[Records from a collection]
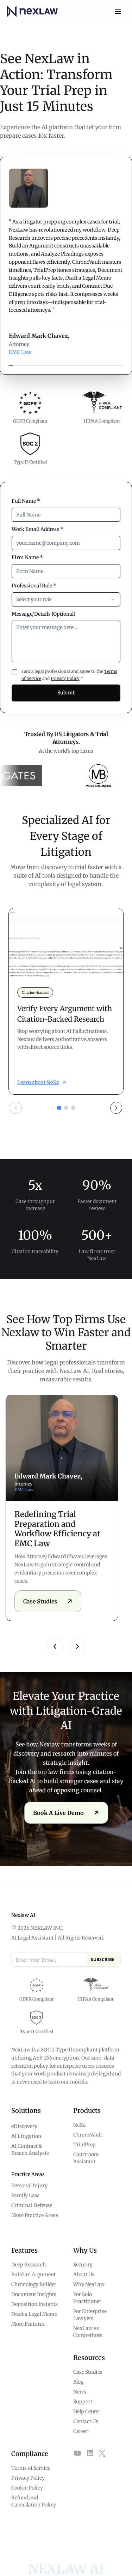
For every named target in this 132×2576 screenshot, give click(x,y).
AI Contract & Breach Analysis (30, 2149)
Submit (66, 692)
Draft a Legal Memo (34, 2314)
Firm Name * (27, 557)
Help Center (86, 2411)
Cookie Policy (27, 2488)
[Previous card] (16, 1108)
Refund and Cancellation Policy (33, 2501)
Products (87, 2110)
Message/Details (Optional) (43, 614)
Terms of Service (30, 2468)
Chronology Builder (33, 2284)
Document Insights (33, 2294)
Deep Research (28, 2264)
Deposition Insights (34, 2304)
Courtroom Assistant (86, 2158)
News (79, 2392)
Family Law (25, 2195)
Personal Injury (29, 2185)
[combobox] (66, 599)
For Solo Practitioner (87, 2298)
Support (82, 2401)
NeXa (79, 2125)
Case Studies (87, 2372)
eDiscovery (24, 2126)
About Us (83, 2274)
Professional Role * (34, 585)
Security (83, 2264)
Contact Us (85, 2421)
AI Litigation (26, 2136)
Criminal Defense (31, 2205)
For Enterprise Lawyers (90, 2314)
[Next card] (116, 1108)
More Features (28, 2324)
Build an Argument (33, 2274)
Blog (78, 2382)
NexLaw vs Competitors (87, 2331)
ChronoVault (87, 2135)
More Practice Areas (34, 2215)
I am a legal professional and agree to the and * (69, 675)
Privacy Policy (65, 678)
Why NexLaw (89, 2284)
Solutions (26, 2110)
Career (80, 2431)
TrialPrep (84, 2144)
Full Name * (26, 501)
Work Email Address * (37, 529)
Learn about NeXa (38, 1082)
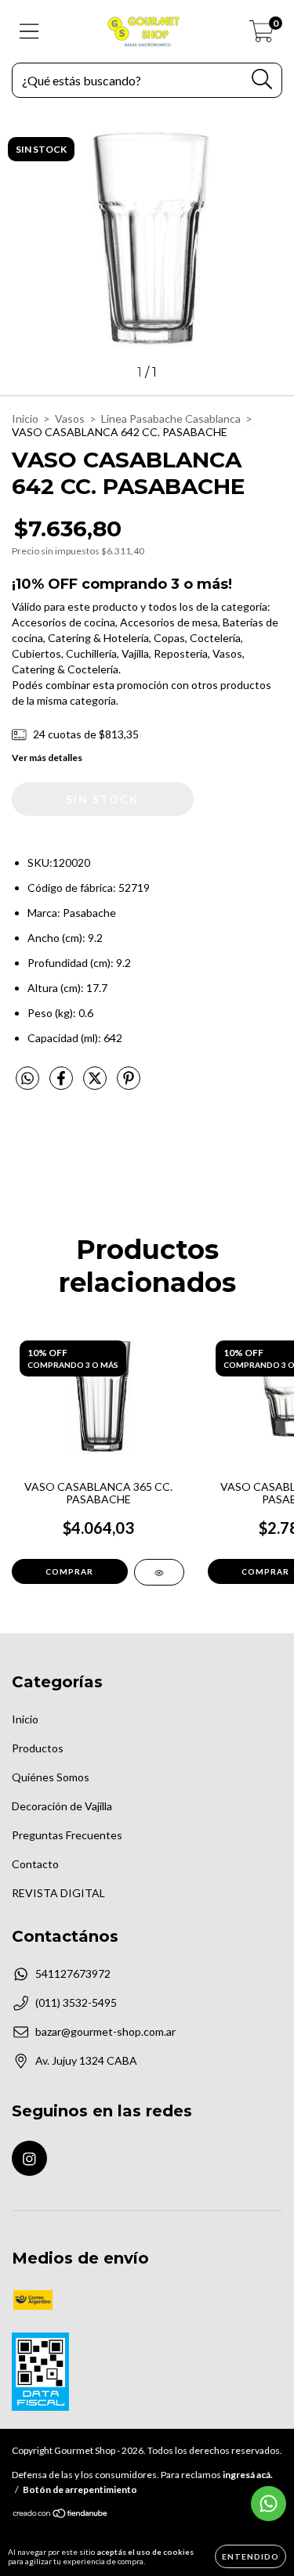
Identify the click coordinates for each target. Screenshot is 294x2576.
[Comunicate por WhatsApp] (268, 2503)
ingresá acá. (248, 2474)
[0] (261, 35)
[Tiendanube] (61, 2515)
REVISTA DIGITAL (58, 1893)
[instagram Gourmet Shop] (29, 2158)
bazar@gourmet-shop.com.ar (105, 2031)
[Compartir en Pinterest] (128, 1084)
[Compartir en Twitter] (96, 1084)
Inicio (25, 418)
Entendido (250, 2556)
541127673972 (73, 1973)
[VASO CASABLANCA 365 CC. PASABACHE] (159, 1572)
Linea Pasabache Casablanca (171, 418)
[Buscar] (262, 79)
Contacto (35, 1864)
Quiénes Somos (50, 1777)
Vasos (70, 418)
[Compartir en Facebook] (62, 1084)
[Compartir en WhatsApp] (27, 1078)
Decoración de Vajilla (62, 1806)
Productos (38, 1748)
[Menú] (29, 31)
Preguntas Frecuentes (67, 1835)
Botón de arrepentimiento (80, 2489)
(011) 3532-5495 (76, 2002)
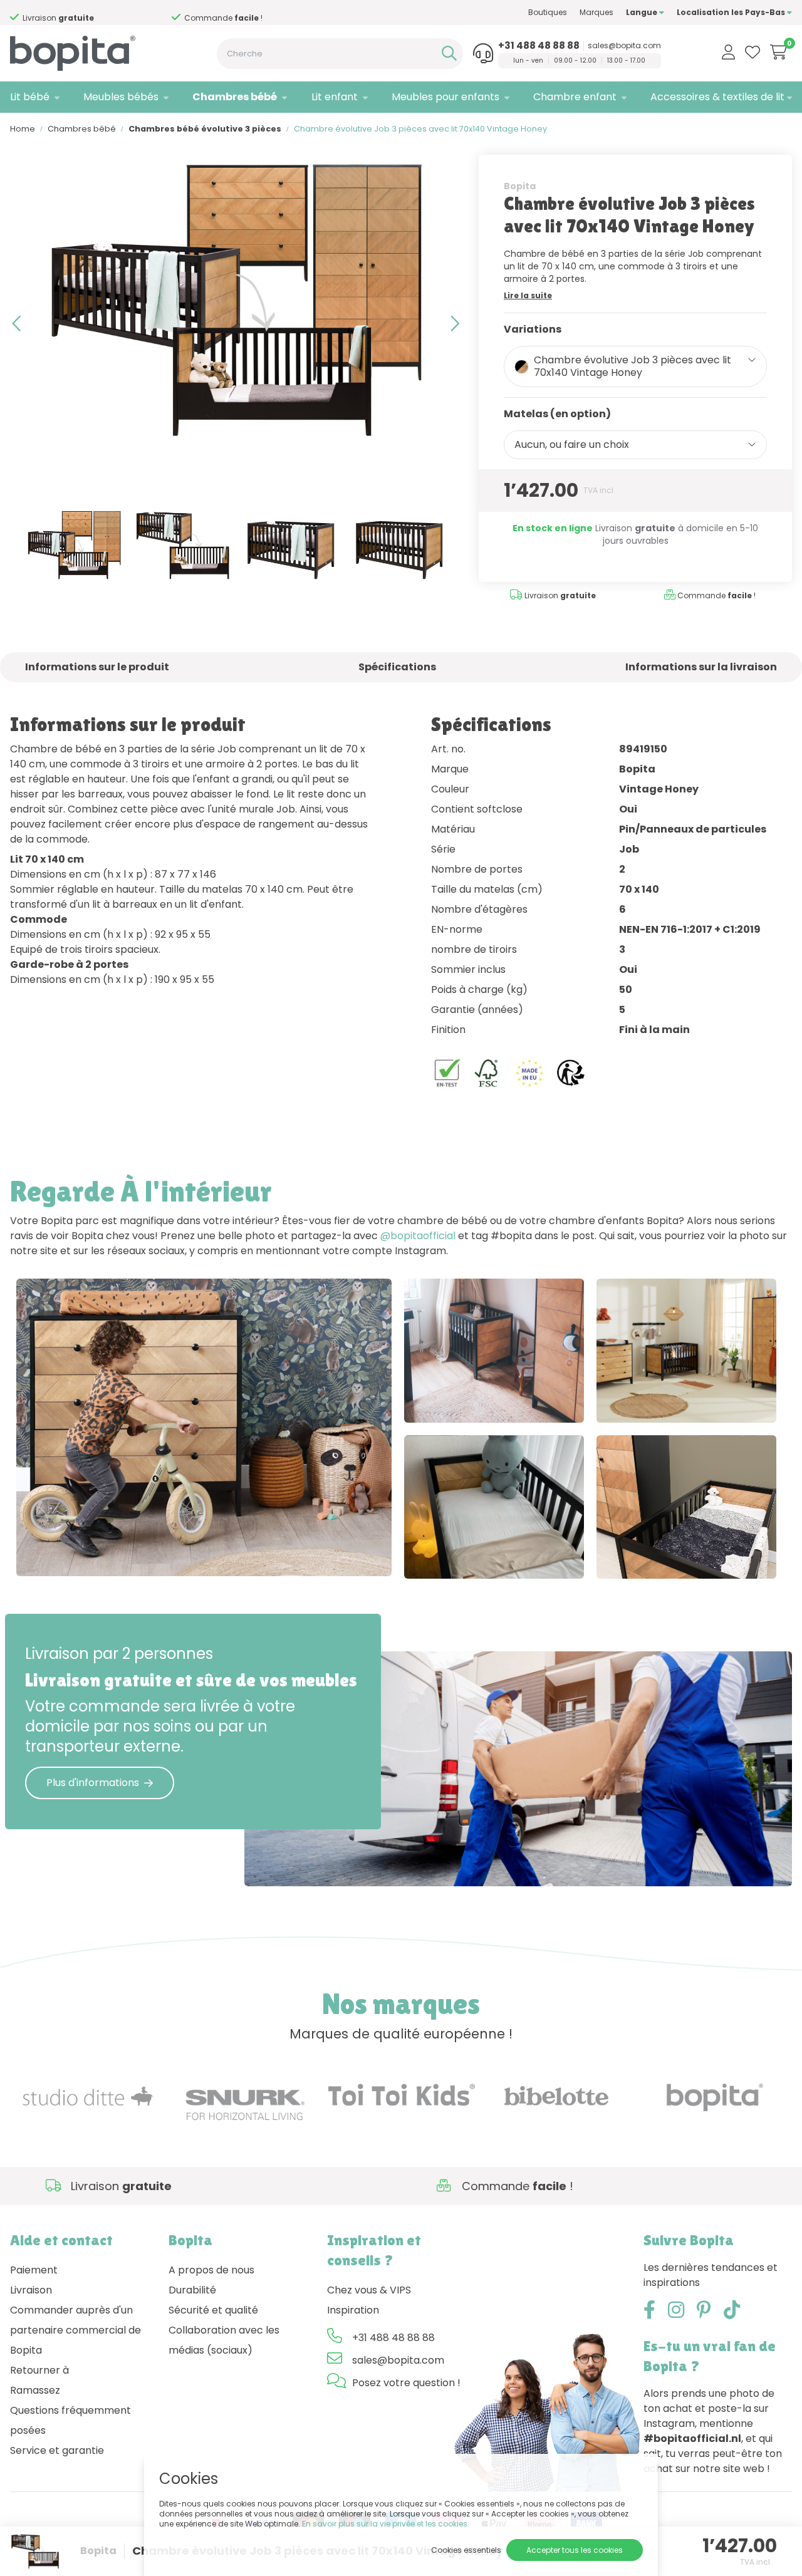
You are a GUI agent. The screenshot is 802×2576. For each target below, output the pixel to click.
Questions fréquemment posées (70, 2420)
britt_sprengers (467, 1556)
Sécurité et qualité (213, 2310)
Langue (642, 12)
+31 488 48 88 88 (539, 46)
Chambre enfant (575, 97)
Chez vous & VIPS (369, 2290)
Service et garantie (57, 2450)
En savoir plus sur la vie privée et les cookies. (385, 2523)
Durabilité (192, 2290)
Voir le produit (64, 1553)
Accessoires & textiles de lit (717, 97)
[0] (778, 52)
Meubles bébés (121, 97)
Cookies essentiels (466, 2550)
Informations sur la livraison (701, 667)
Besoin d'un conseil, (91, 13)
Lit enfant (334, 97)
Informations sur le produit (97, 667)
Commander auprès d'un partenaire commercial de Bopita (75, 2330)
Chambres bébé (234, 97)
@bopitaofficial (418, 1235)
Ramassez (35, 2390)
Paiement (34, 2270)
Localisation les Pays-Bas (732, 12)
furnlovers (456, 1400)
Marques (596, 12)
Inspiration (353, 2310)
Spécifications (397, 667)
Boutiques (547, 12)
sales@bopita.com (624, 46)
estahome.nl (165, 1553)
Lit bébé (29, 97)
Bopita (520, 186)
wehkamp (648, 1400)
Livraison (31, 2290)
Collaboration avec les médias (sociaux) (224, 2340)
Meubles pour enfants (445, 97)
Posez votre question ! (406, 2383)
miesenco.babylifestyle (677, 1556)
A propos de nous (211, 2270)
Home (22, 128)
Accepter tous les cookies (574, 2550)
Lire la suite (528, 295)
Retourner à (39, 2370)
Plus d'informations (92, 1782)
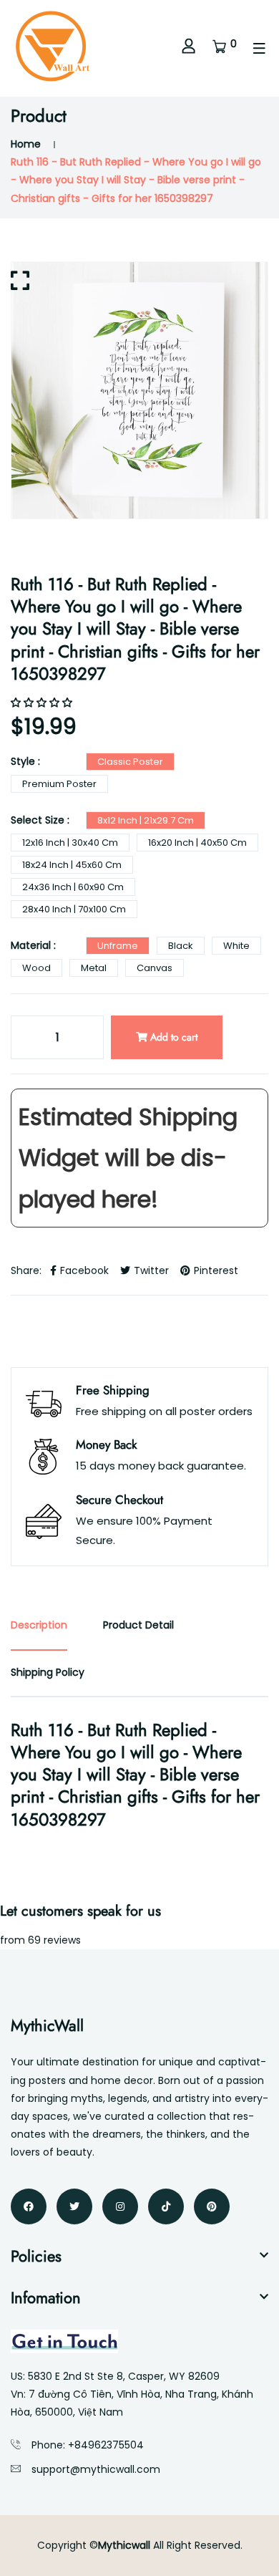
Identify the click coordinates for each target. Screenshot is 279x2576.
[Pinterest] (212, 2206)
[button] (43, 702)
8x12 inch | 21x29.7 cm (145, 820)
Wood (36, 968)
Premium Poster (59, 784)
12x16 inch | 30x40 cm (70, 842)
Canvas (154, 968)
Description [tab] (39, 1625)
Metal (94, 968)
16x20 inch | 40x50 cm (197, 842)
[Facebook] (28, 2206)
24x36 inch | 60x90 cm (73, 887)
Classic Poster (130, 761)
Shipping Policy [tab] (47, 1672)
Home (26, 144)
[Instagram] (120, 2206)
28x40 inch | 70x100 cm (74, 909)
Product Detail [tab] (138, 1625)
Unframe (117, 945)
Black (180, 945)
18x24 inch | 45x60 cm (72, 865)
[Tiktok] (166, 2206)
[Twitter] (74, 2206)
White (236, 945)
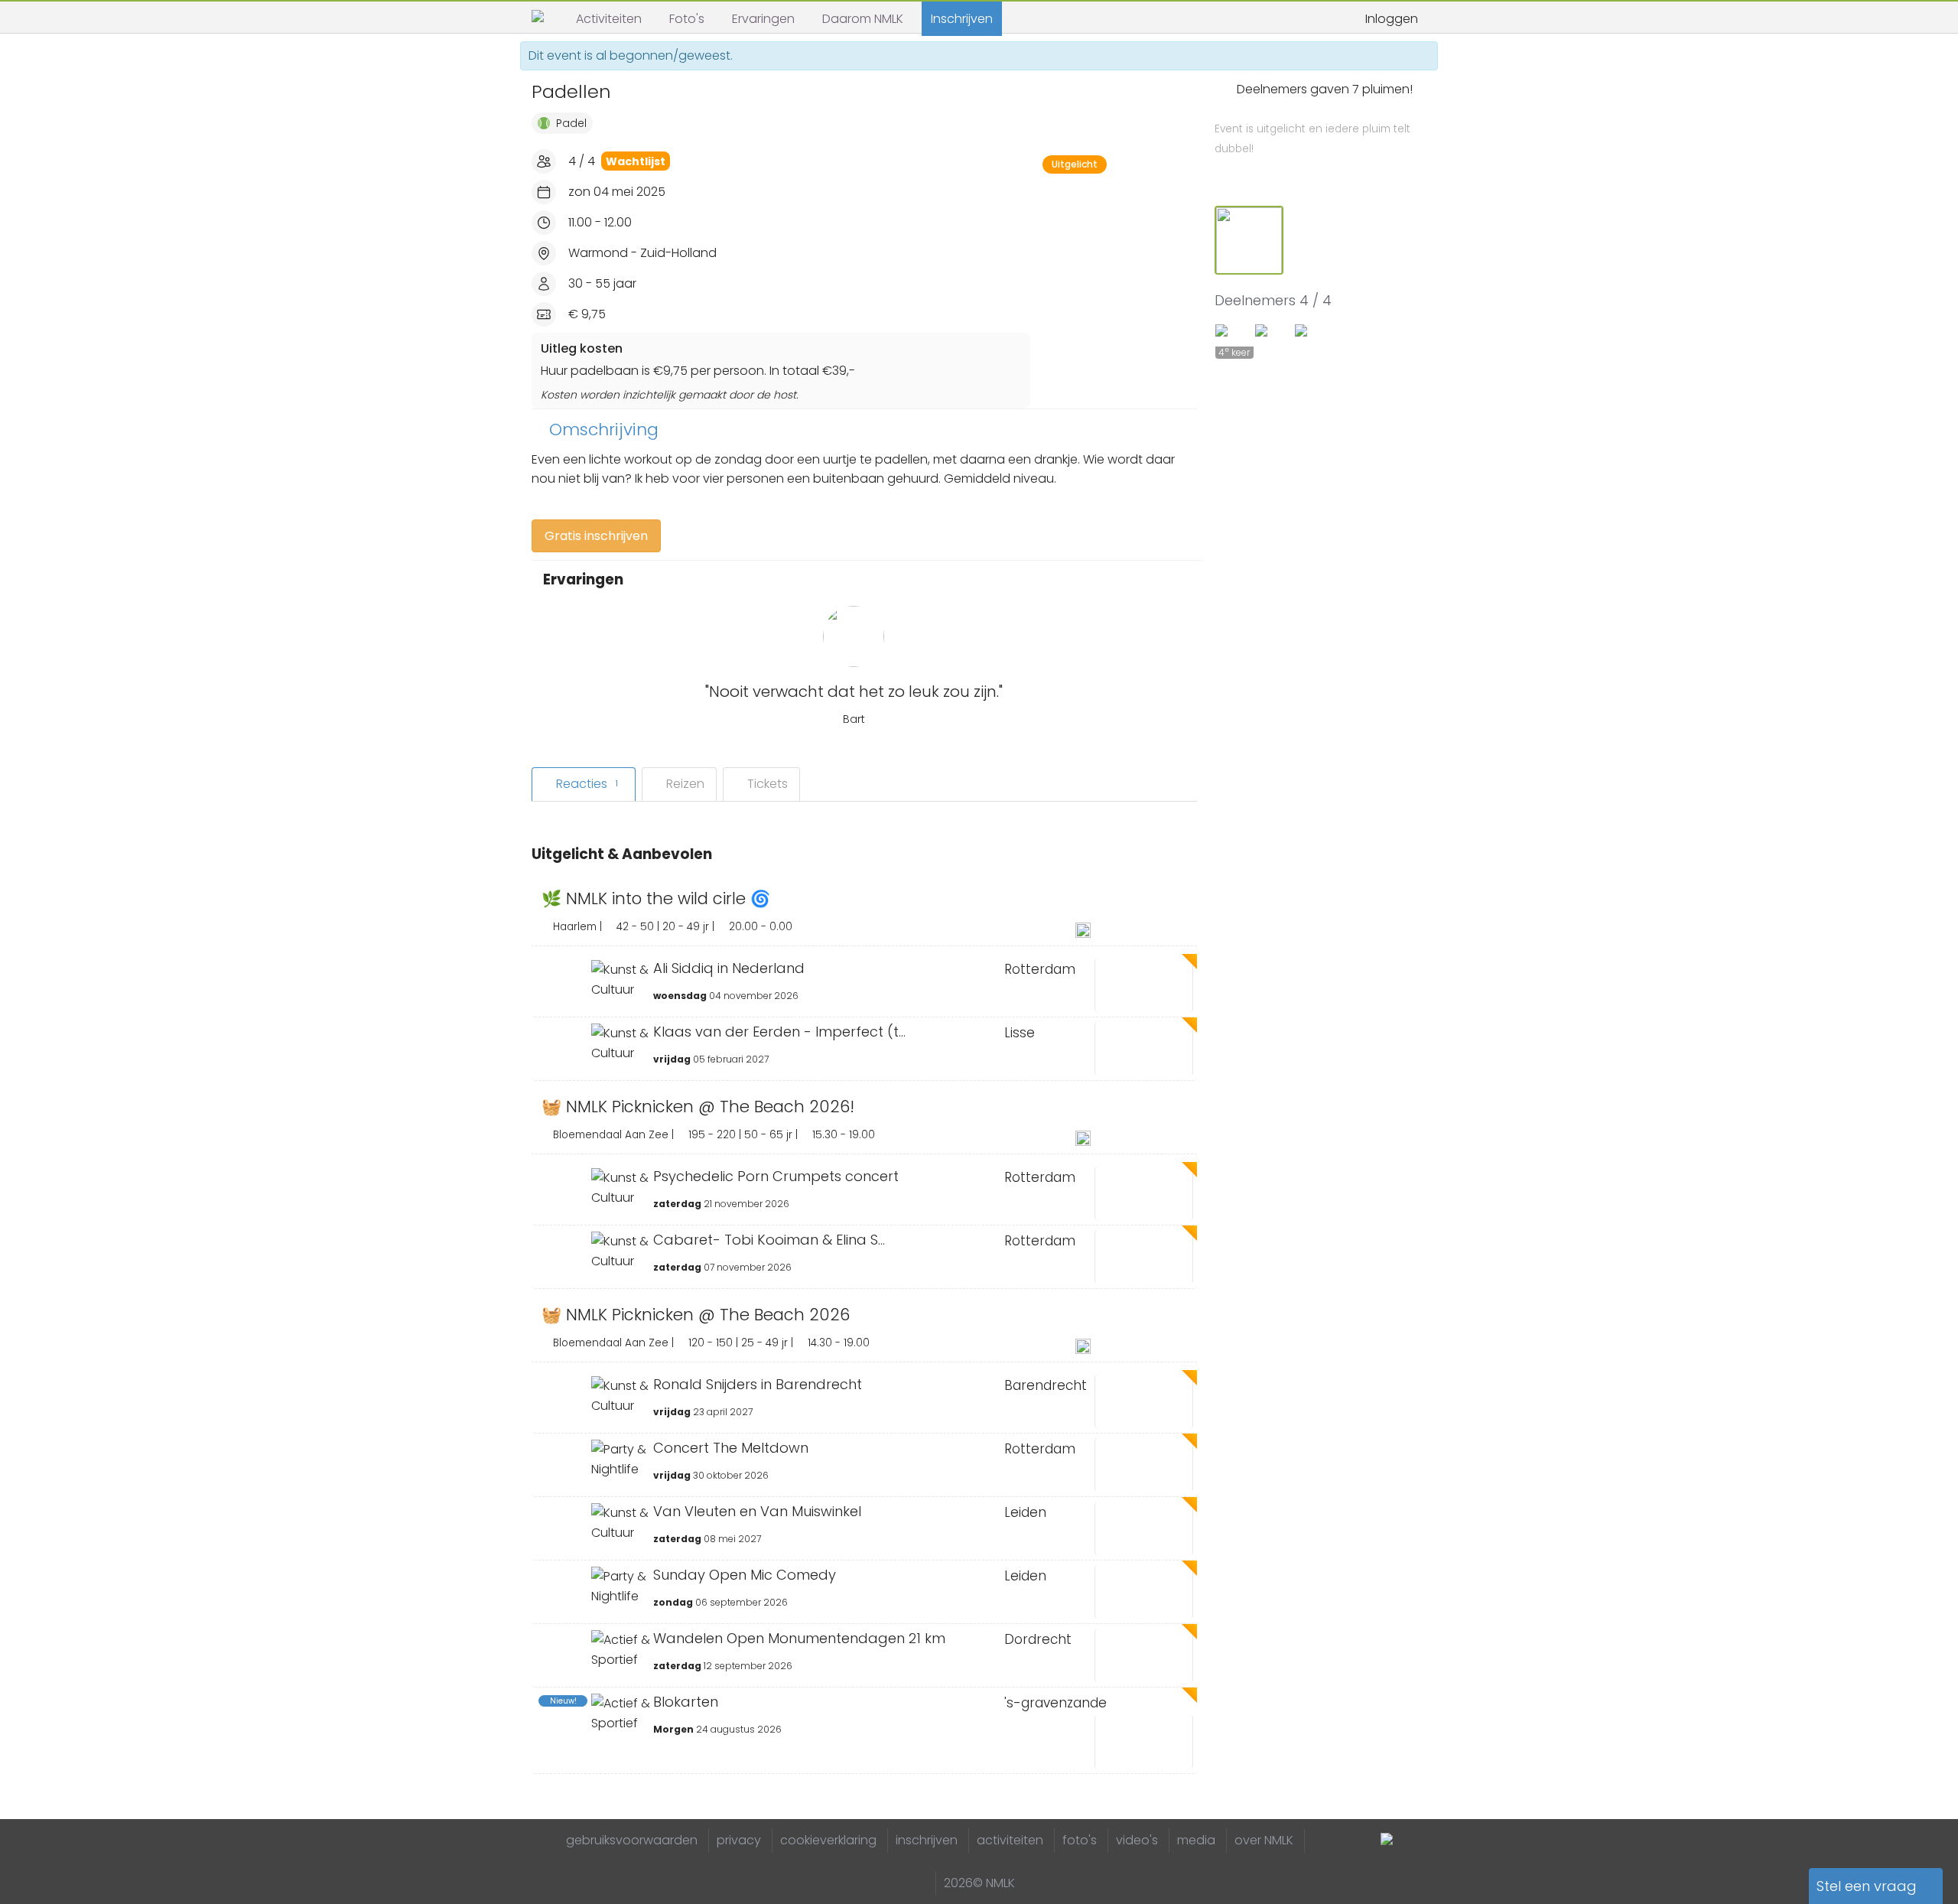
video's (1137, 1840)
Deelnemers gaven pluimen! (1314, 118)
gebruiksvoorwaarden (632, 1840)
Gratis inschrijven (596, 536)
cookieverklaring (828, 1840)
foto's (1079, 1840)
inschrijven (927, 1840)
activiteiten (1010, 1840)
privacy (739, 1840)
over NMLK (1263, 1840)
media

• _INSTRUCTIONS TO FOLLOW_
Look for the word "produit". Copy out every line of the data that has it.

• _TASK RESPONSE_
Voir le produit (64, 1553)
Informations sur le produit (97, 667)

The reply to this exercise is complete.